Chapter 2 addresses the organizational development of the Junge Rechte during Weimar's period of relative political and economic stability. Having come together and matured during the initial crisis years (1919-24), the Junge Rechte experienced a period of political stagnation during the years of relative stability (1924-30). Vogt makes a convincing case, however, that the socialist "right-wing" gained a growing influence on various republican institutions. Academics like Adolf Reichwein and Eduard Heimann introduced adult education programs at the universities of Jena and Berlin, while Theodor Haubach, Gustav Dahrendorff, and Carl Mierendorff took up prominent positions in the party bureaucracy, the paramilitary Reichsbanner and socialist press, especially Die Neuen Blätter für den Sozialismus, which became one of the most influential socialist periodicals during the waning years of the Weimar Republic. From Reich Interior Minister Carl Severing to Chancellor Hermann Müller, from intellectuals like Tillich and Radbruch to journalists like Rathmann and Mierendorff, by the late 1920s the "Junge Rechte besaß ein breites und zuverlässiges Netz an Verbündeten in der obersten Führungsetage der Partei, etwas, das dem linken Flügel der Partei weitgehend fehlt" (p. 153).

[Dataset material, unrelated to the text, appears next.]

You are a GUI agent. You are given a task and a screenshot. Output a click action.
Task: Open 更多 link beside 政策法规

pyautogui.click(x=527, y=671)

Having established the disproportionate political and institutional strength of the Junge Rechte, Vogt turns in chapter 3 to the "Entwicklung ihrer ideologischen und politischen Diskurse" in the context of five "ideologischer Leitmotive": nation, class, state, democracy, and belief. Many of these arguments are already familiar. There is no doubt, for example, that the Junge Rechte was more "nationalist" than the proletarian Left and the USPD or KPD. But Vogt never really proves that their patriotic support for Anschluß with Austria, revision of the Versailles Treaty, or the return of lost territories in the East was qualitatively different from mainstream socialism. If, in fact, there is little to distinguish the Junge Rechte's foreign policy from that of Weimar's longtime foreign minister and Nobel Peace Prize Winner, Gustav Stresemann, are we to believe that he was also a proto-Nazi? The same lack of differentiation applies to Vogt's discussion of class and politics. Vogt argues that the Junge Rechte, in rejecting the Marxist idea of outright proletarian revolution--which the majority of socialists had already repudiated before the First World War--favored national over social revolution. Yet this antipathy to class warfare and support for a "social market economy" seems also to represent a "third way" (p. 180) between doctrinaire socialism and free market capitalism. When it comes to the discussion of building a stronger executive in order to ameliorate the exhausting struggles among interest groups that were paralyzing parliament, the Junge Rechte likewise articulated a view shared by many bourgeois and socialist republicans (pp. 205-206). There is no denying that the ethical concerns of the Junge Rechte with regard to the economic interest politics of the 1920s bore certain similarities to the anti-materialism of the bourgeois Center-Right. But these concerns were hardly indicative of Nazi proclivities. Indeed, Vogt admits numerous times that, despite their putative affinities for the forces of "conservative revolution," the Junge Rechte remained firmly anchored in the ranks of Social Democracy, unwilling to abandon proletarian interests, undermine the Republic, or embrace antisemitism (pp. 159-160, 165-166, 168-169, 175, 180, 191, 209-210, 212, 215, 220, 256-257). These frequent qualifications do little to enhance Vogt's argument.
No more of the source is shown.